▸ EXERCISE GOAL: Tally the lines below that contain the word "should", and reply with the number alone.

Entries for locating words and elements:
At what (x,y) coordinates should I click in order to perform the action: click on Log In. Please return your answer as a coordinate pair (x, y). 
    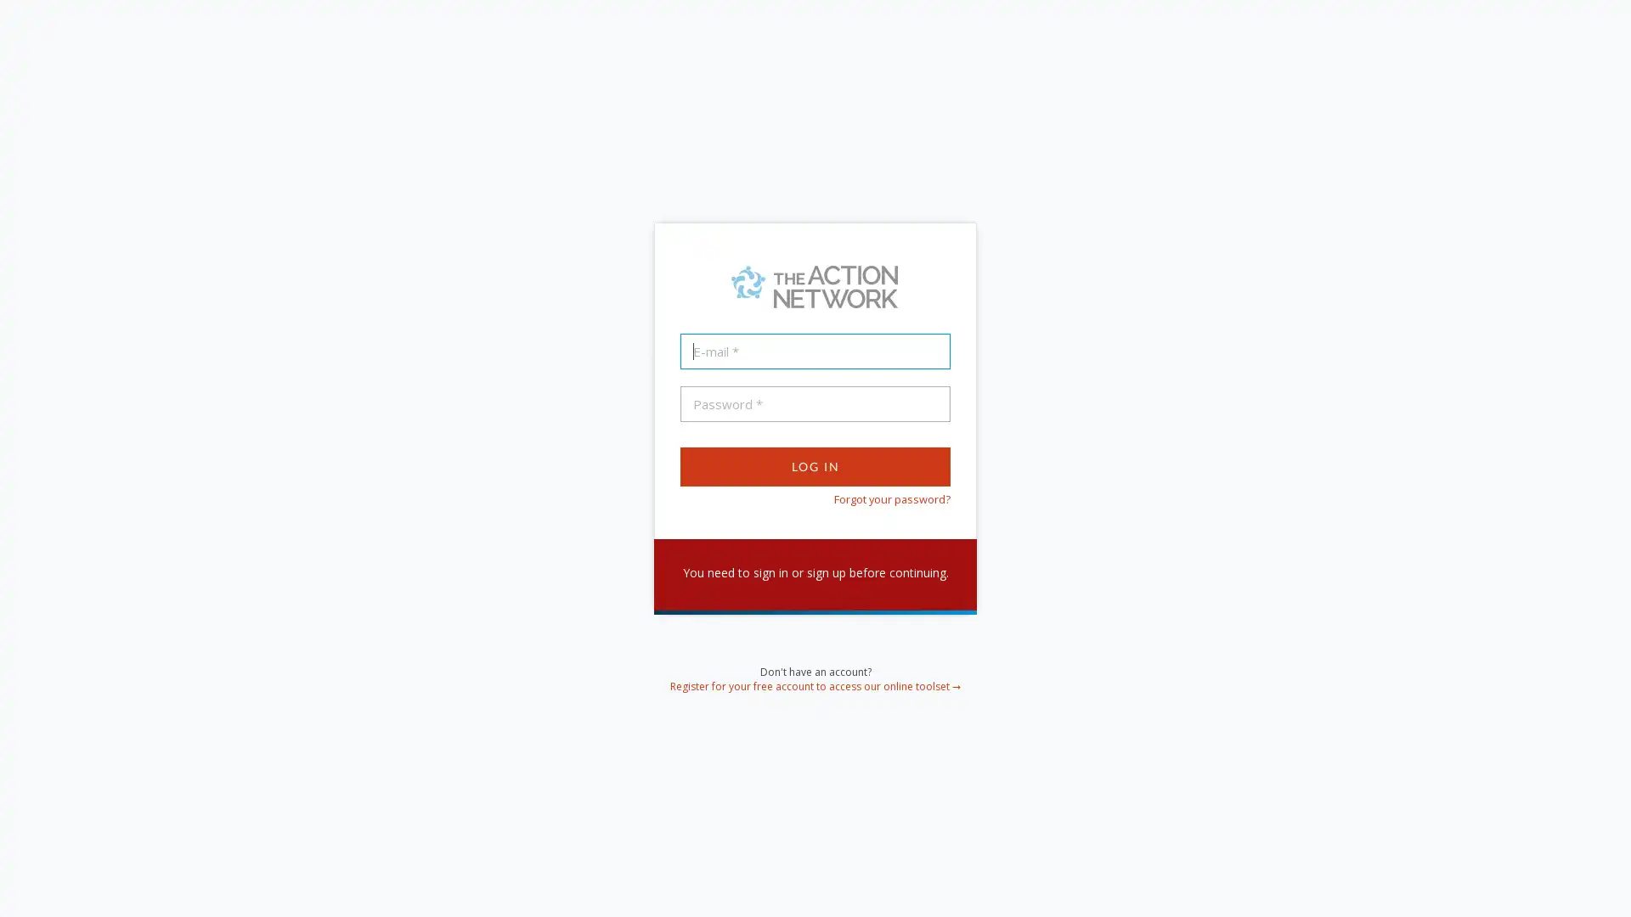
    Looking at the image, I should click on (815, 467).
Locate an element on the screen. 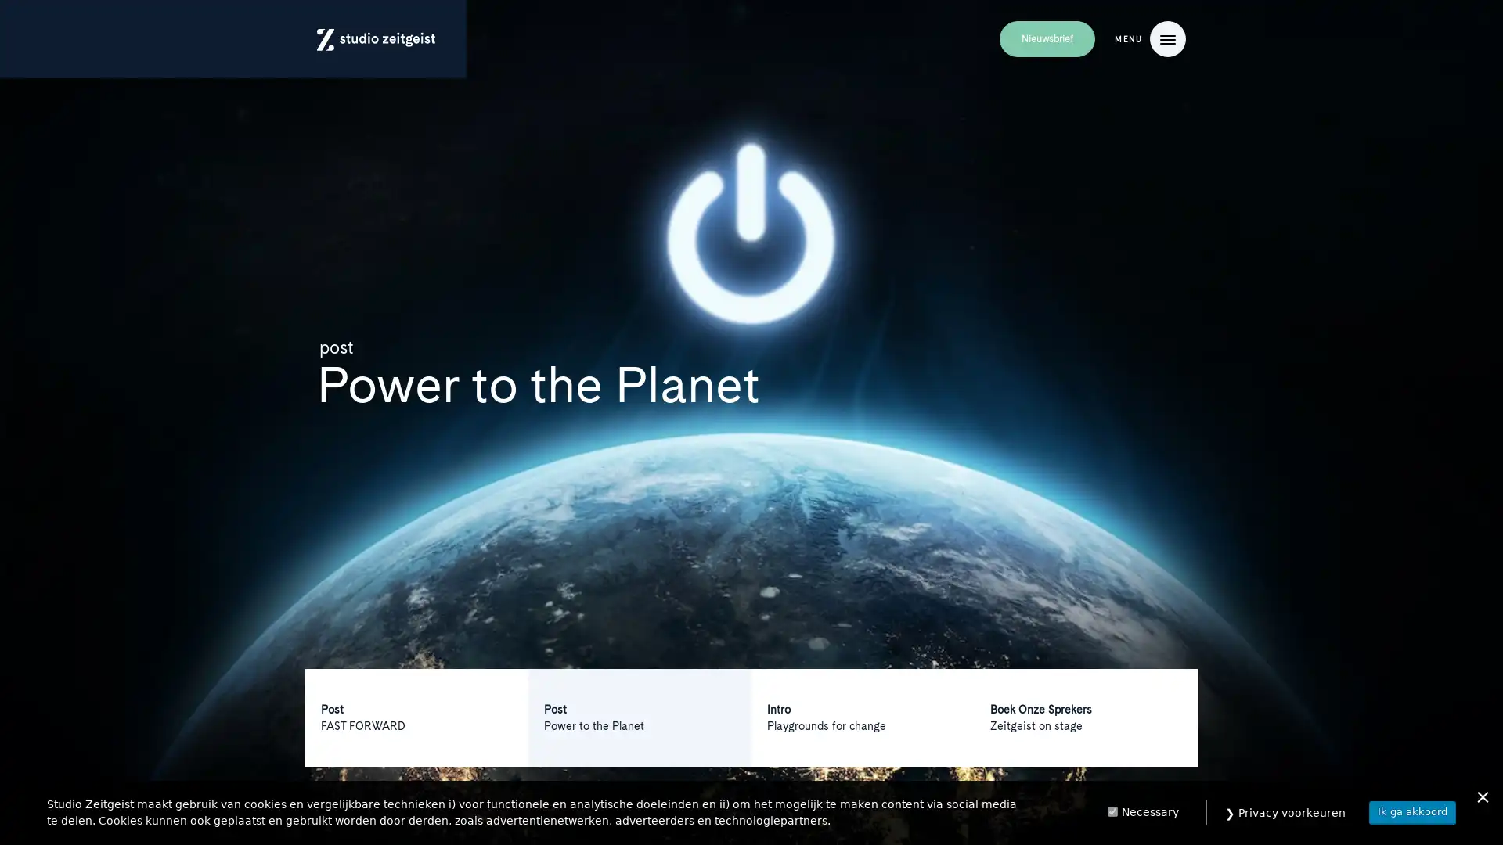 The image size is (1503, 845). Toggle navigation is located at coordinates (1168, 38).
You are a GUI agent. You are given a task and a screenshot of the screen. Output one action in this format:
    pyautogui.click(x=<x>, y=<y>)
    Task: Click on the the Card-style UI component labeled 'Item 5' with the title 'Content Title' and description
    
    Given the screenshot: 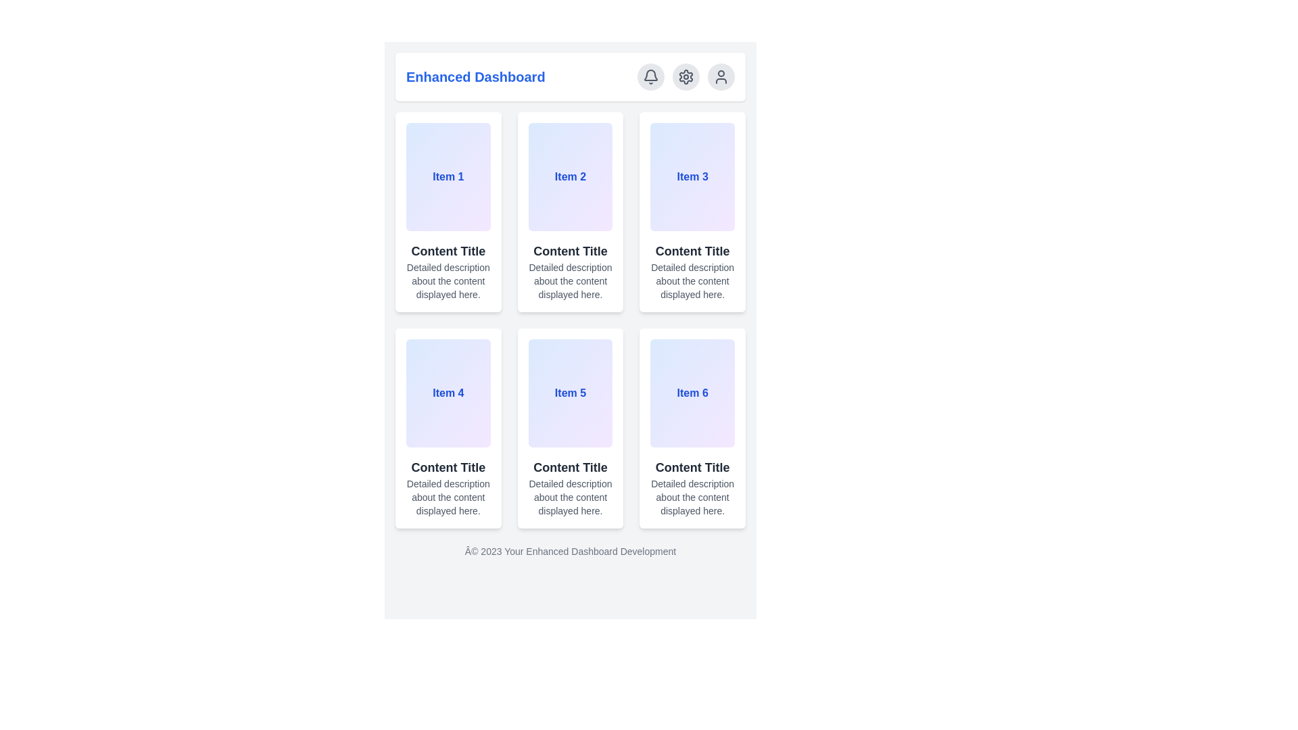 What is the action you would take?
    pyautogui.click(x=570, y=428)
    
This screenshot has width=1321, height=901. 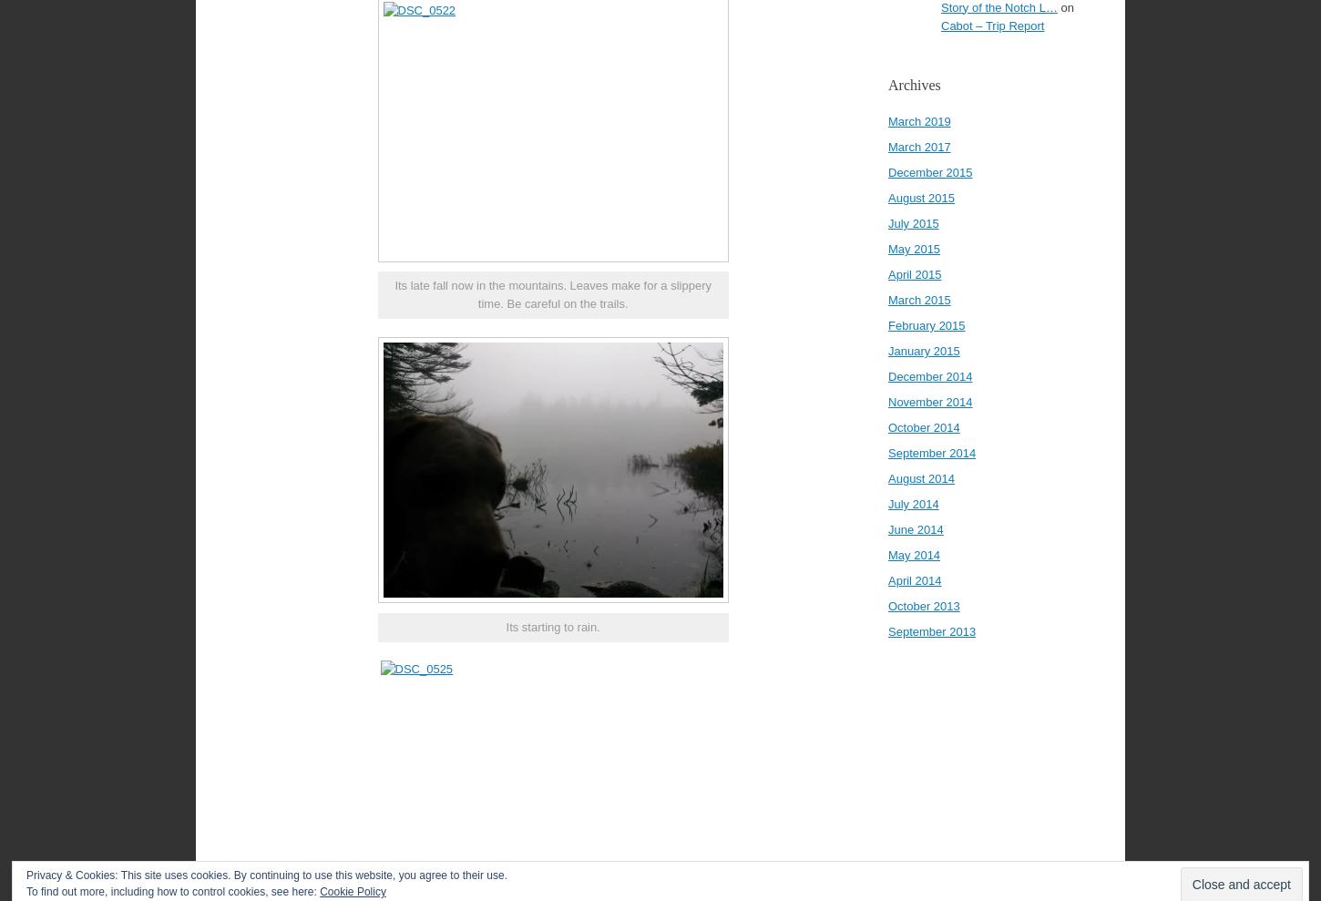 What do you see at coordinates (171, 892) in the screenshot?
I see `'To find out more, including how to control cookies, see here:'` at bounding box center [171, 892].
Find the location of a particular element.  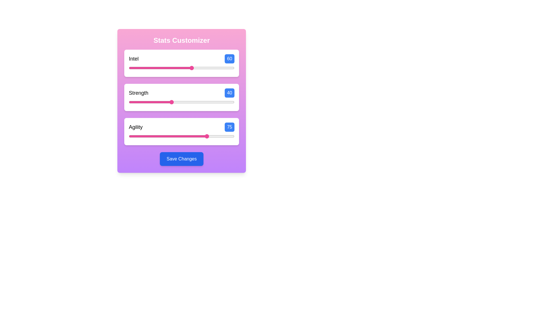

the text label reading 'Intel', which is styled in medium weight and capitalization, located in the top section of the interface within a vertically stacked layout is located at coordinates (133, 59).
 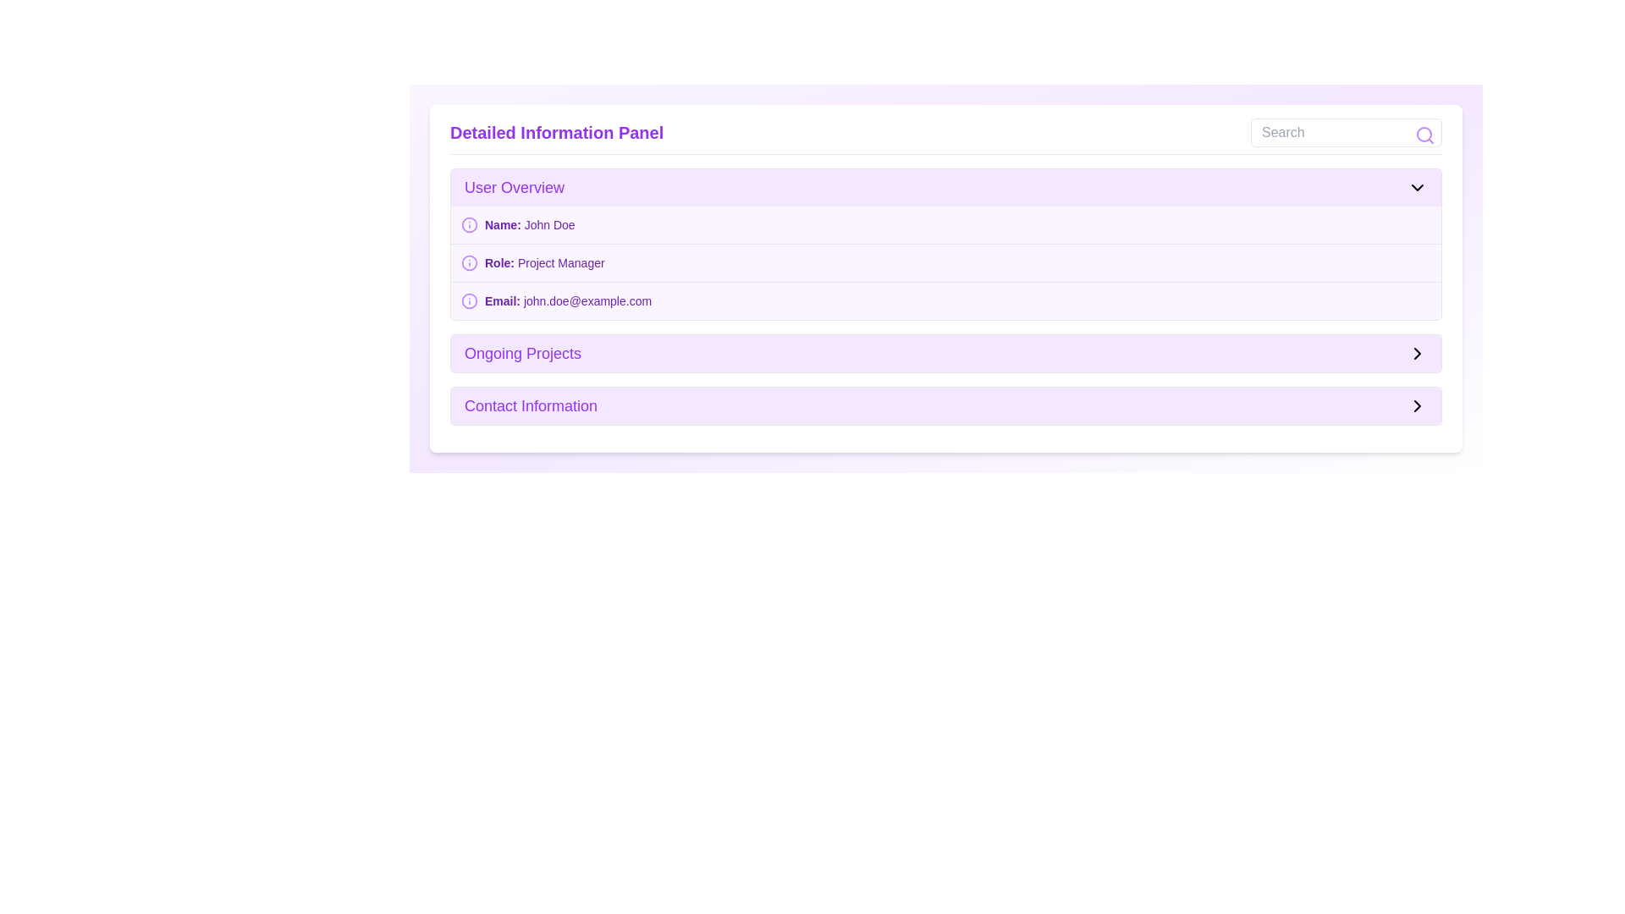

▸ COMPLETE ANSWER: 2